Prox1 is a master regulator for the development of lymphatic vasculature and the induction of lymphangiogenesis. In this study, we identified Prox1 as a new target for small ubiquitin-like modifier 1 (SUMO-1). Lysine 556 (K556) was found to be the major sumoylation site for Prox1 in vitro and in vivo.
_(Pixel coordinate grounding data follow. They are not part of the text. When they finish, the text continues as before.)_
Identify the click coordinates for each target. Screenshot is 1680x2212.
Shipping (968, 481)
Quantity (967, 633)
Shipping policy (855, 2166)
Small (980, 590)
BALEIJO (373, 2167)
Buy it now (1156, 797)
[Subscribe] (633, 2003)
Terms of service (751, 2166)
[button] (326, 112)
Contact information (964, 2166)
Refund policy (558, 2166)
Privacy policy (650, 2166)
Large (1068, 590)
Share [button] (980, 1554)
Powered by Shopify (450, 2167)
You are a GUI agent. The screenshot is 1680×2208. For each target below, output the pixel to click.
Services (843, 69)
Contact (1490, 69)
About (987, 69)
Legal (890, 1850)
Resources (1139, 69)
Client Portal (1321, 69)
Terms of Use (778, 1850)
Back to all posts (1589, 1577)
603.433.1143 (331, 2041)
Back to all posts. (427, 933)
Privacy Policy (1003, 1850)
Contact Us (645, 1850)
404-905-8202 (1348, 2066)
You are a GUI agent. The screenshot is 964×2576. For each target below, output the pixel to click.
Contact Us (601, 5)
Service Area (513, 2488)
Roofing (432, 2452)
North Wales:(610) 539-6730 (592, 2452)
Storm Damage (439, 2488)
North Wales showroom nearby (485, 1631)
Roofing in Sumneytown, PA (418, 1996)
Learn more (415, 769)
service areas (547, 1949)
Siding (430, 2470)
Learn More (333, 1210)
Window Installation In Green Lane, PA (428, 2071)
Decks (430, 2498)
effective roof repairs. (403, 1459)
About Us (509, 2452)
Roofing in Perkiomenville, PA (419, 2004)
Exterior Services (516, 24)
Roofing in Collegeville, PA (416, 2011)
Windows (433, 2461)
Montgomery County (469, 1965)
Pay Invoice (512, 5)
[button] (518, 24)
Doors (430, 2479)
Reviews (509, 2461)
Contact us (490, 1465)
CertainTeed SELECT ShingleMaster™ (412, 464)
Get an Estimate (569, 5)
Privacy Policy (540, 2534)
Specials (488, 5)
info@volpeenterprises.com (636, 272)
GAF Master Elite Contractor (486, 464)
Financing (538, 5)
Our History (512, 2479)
Mutation of this site (from lysine to arginine K556R) reduced DNA binding and the transcriptional activity of Prox1. Overexpression of Prox1 in EA.hy926 endothelial cells induced expression of lymphatic endothelial cell-specific genes including vascular endothelial growth factor receptor 3 (VEGFR3), fibroblast growth factor receptor 3 (FGFR3) and p57 while expression of K556R mutant Prox1 had little effect. The induction of VEGFR3 by Prox1 in EA.hy926 endothelial cells was an indication of their response to VEGF-C-induced lymphangiogenic signals, including the enhancement of proliferation, sprouting and tube formation and the inhibition of apoptosis. This effect is SUMO-dependent because ectopic expression of SUMO-specific protease 2 (SENP2) effectively reduced Prox1 sumoylation and Prox1-induced VEGFR3 expression. In addition, K556R mutant Prox1 could not induce lymphatic phenotypes. Taken together, our results indicate that Prox1 is a target for SUMO-1 and suggest that sumoylation of Prox1 controls its ability to induce VEGFR3 expression and lymphatic phenotypes in endothelial cells.

PMID:
19706680
[PubMed - indexed for MEDLINE]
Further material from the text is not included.